▶ **WORK TASK**: Copy out the lines beginning at the one with "Launch Mummyland Treasures game image" and ending at the last line of the data, both included; pictures stay out.

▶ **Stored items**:
===============

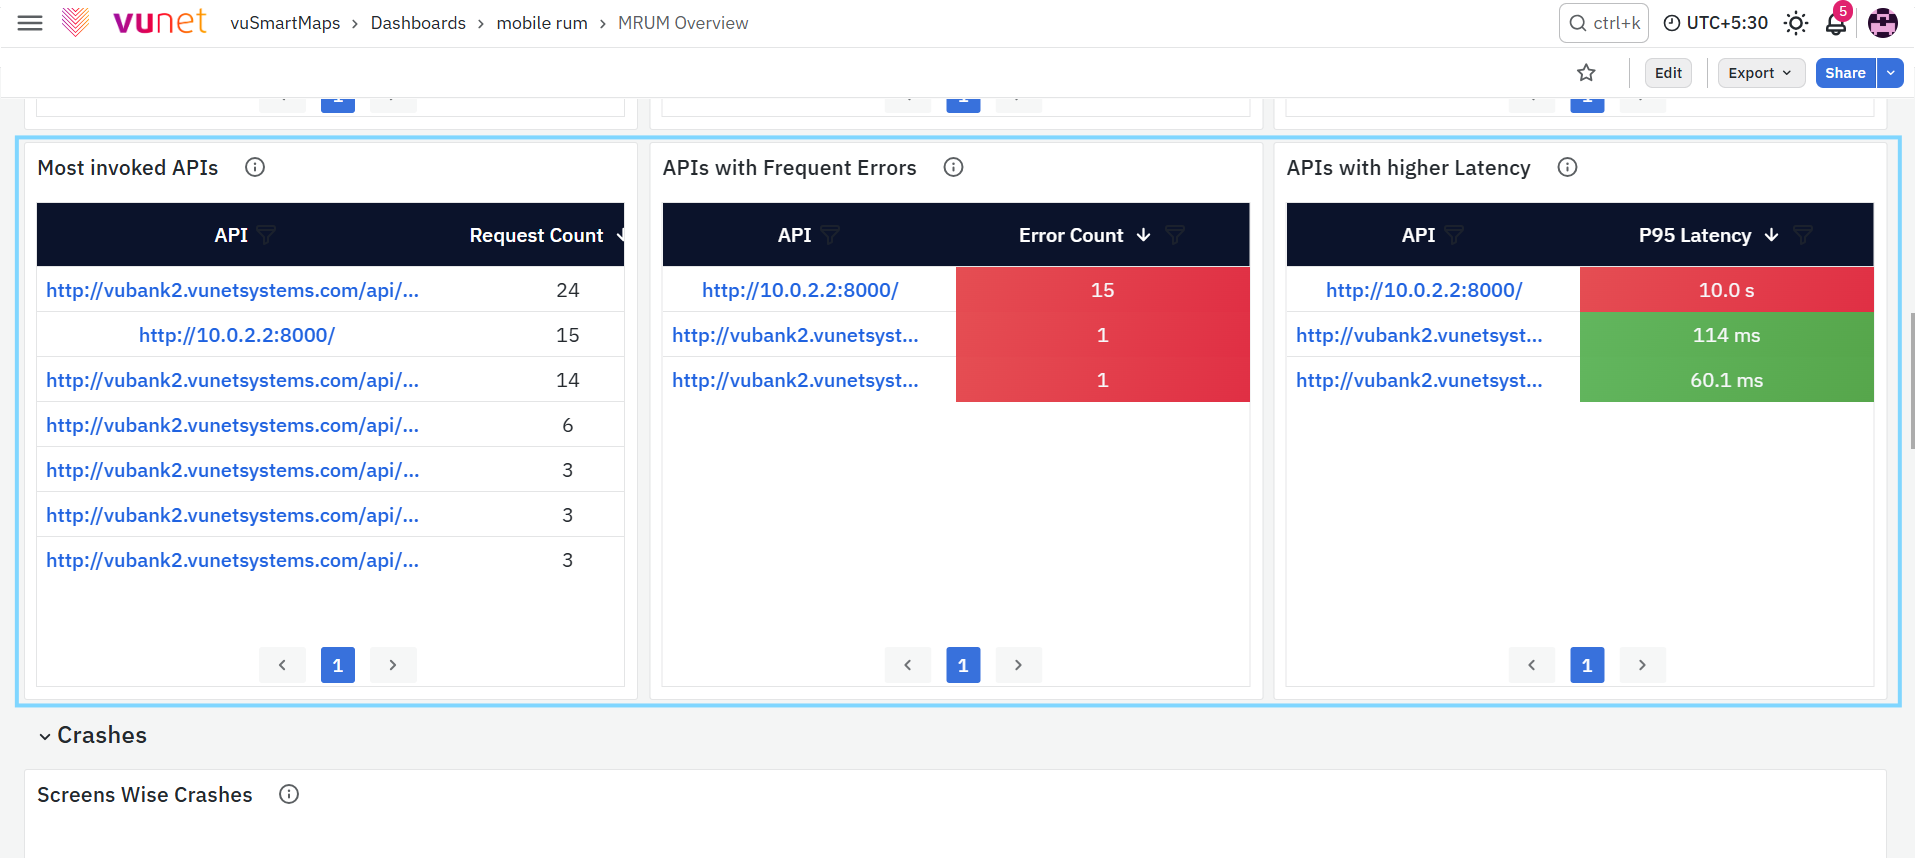Show info for Most invoked APIs
The width and height of the screenshot is (1915, 858).
click(255, 167)
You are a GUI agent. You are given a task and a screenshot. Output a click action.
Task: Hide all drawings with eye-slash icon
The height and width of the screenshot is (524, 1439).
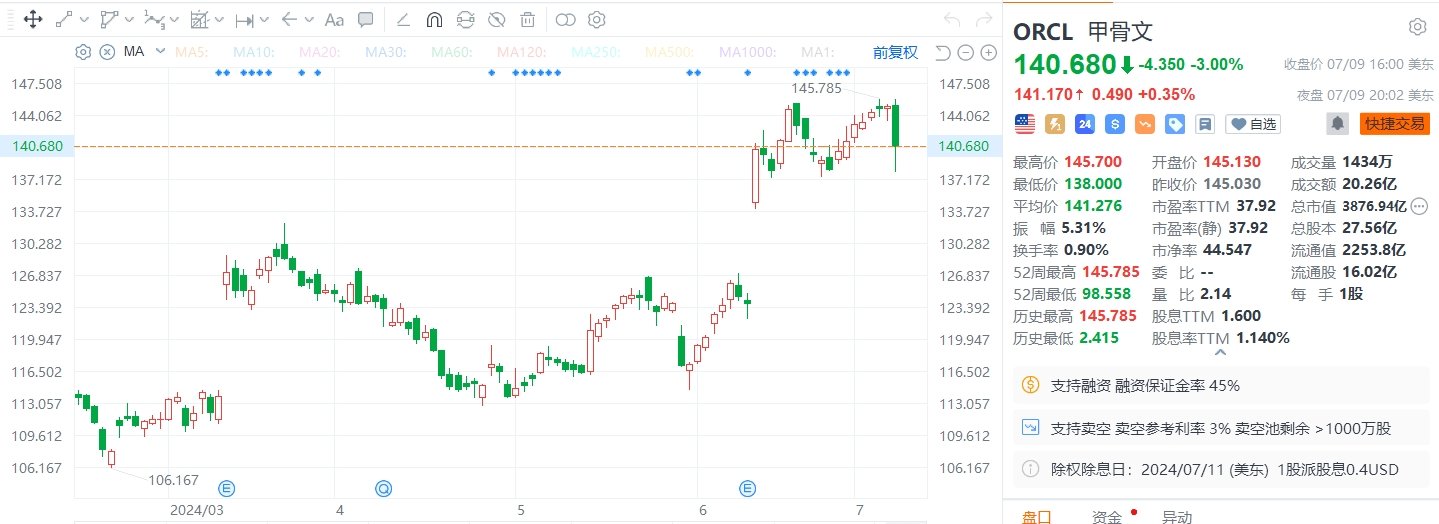496,19
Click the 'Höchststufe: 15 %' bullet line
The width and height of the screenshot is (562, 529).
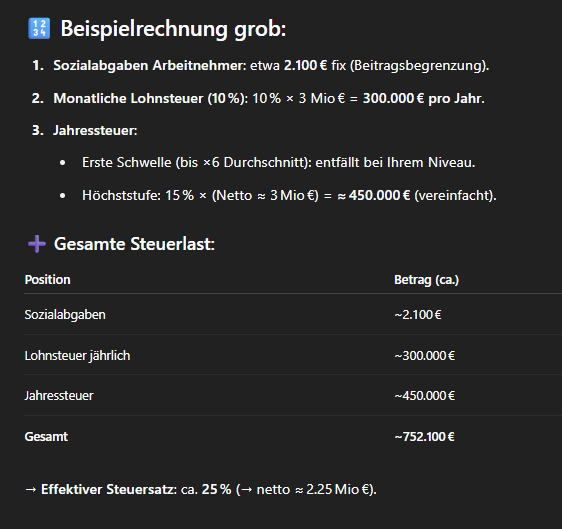(289, 196)
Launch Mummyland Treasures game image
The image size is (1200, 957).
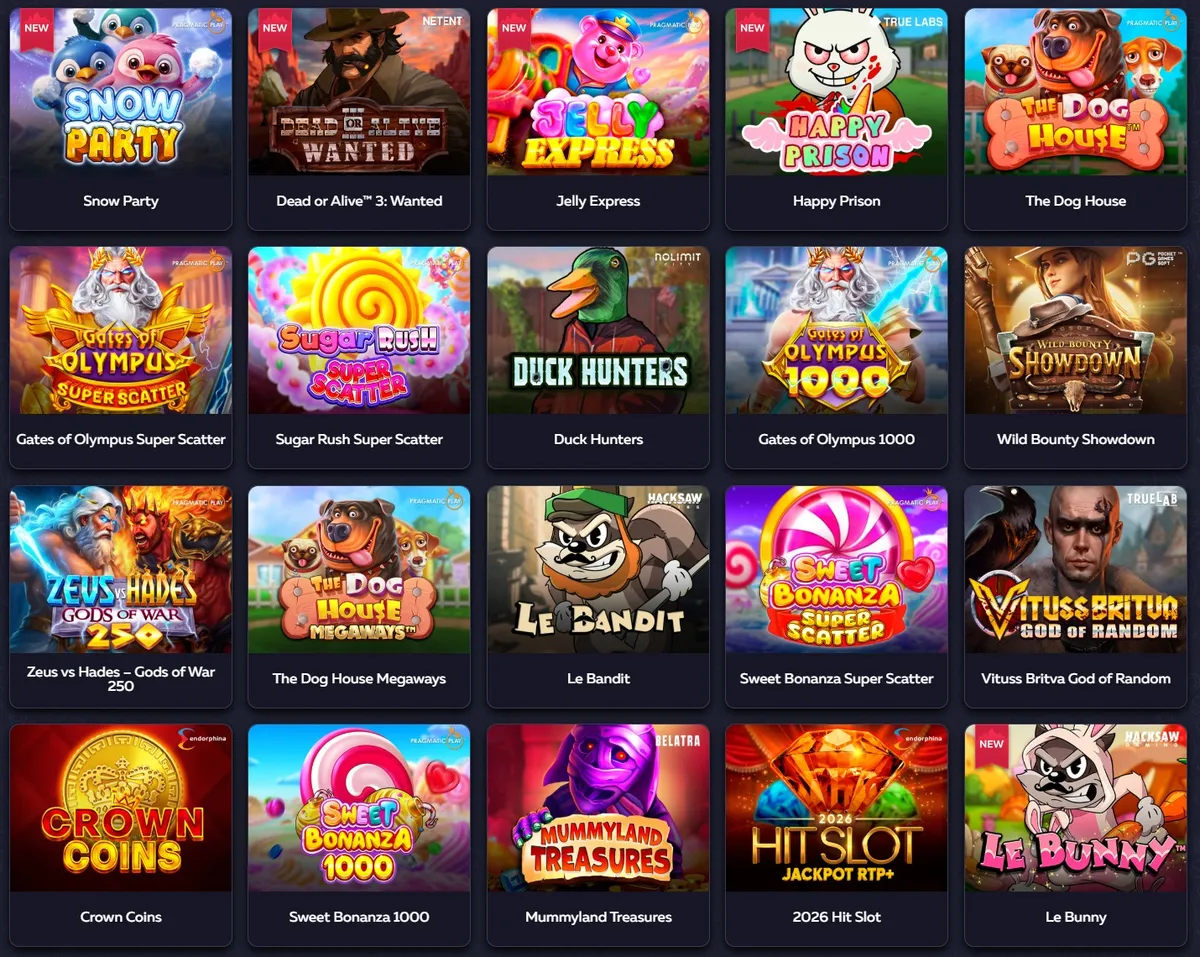(x=598, y=808)
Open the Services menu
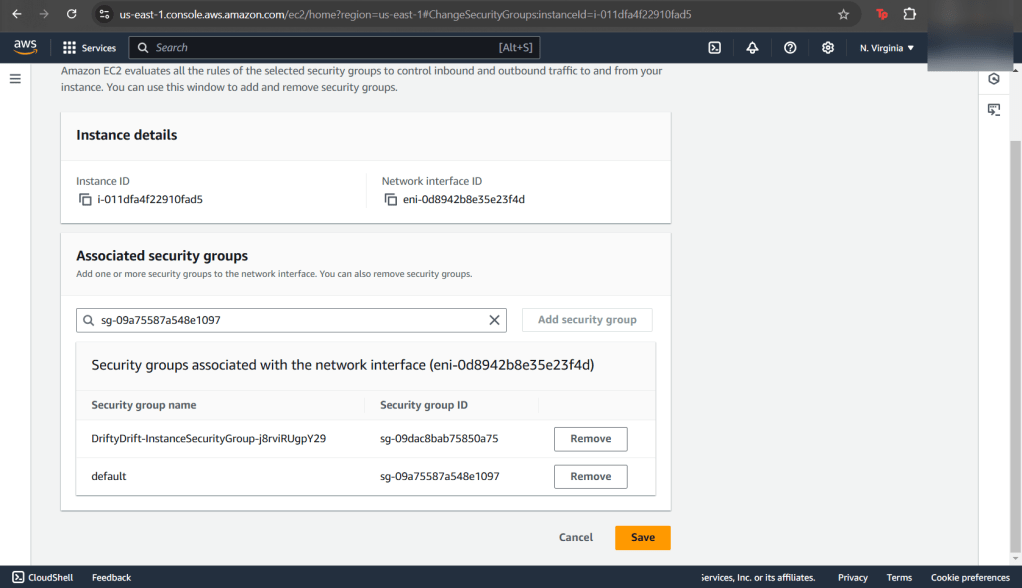This screenshot has height=588, width=1022. (89, 48)
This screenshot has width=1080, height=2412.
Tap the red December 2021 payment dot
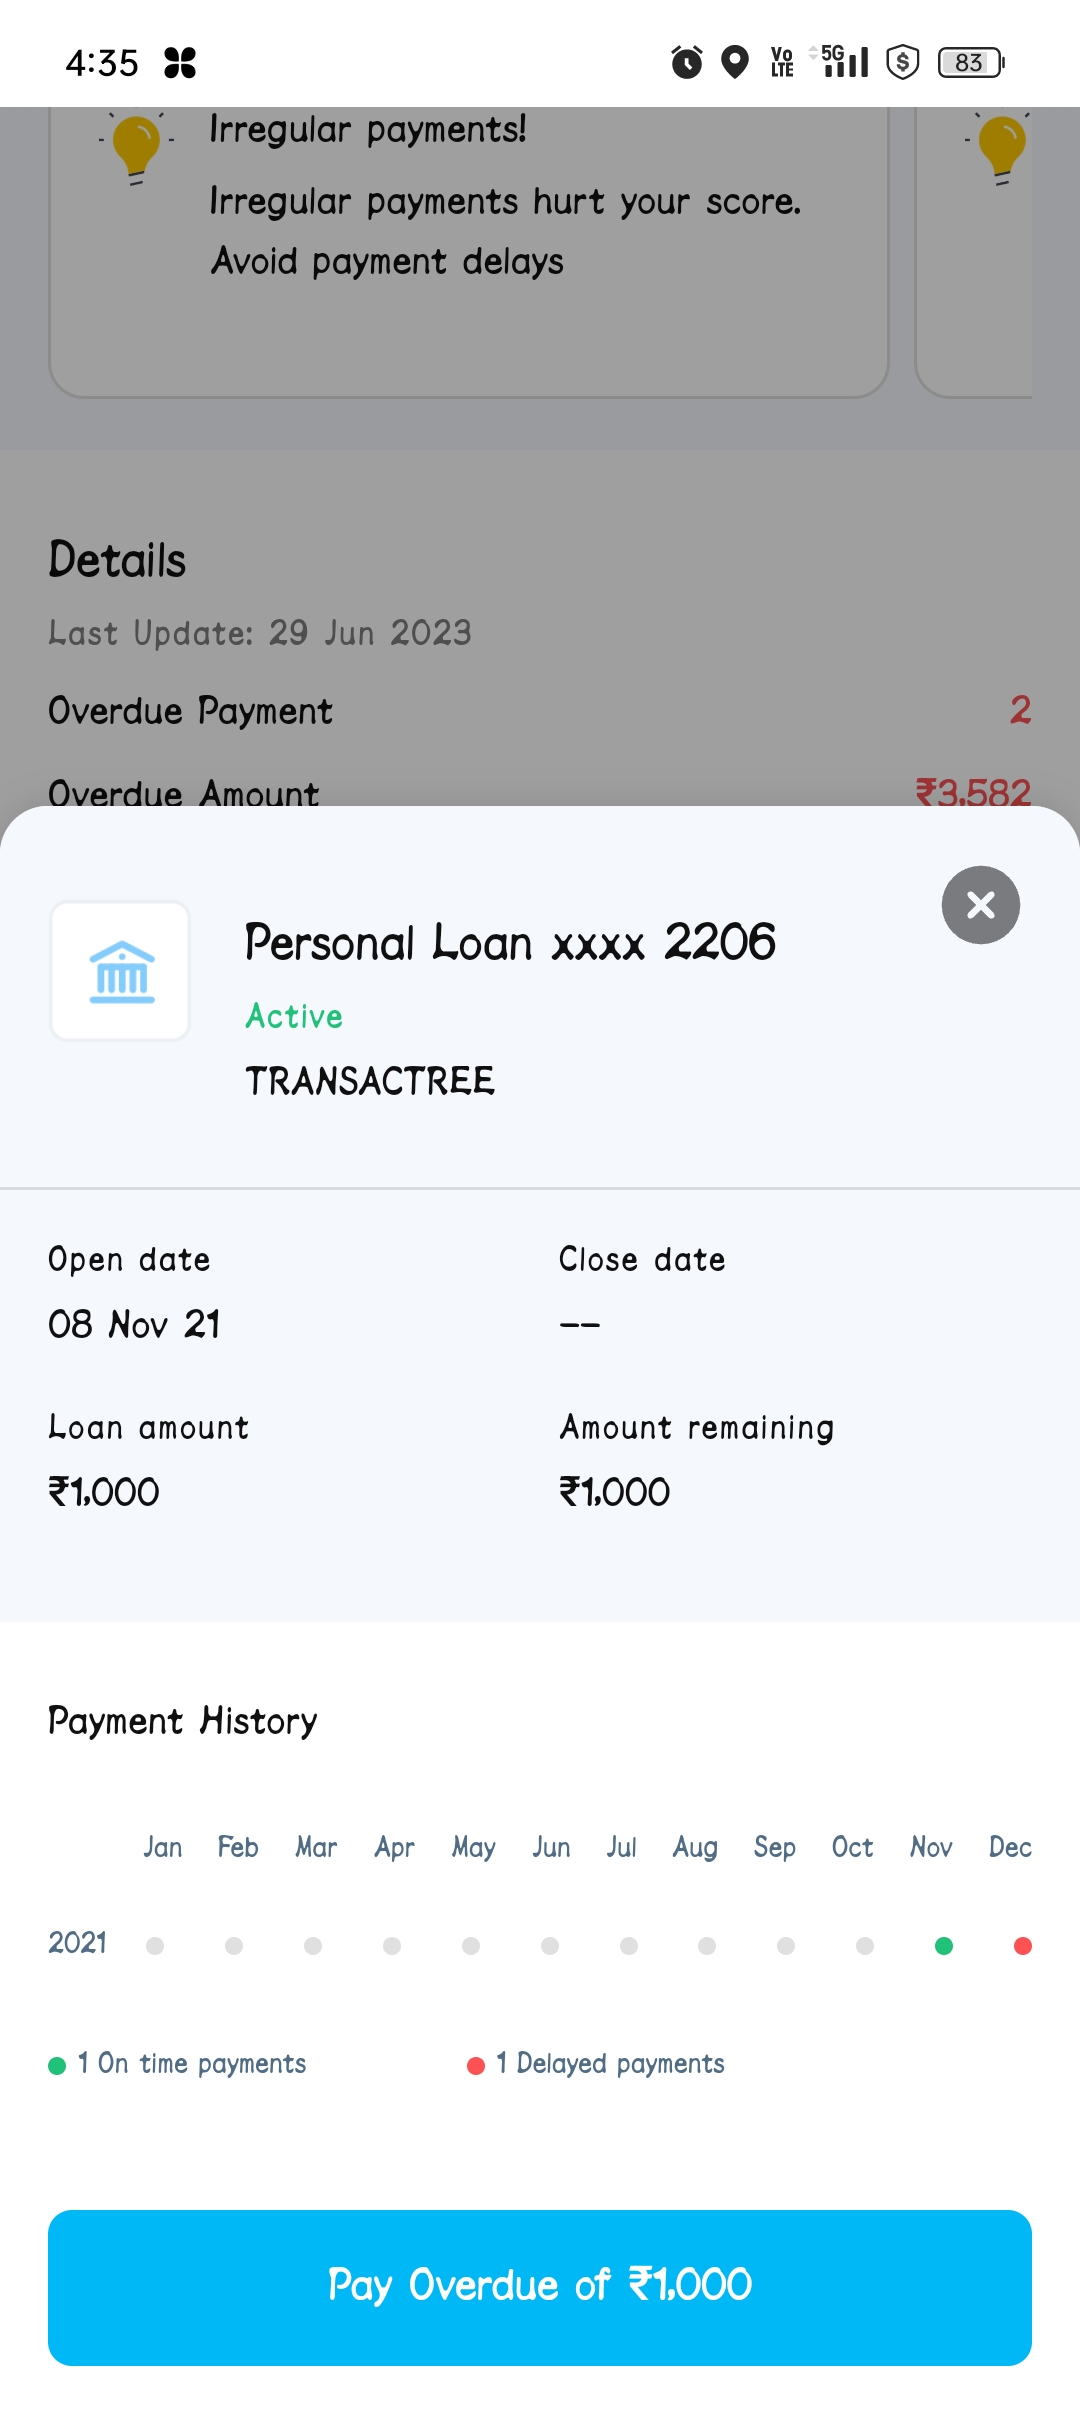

===============

▶ **RESULT OF THE TASK**:
Launch Mummyland Treasures game image
The image size is (1200, 957).
(x=598, y=808)
Open the Services menu
This screenshot has height=588, width=1022. (89, 48)
This screenshot has width=1080, height=2412.
Tap the red December 2021 payment dot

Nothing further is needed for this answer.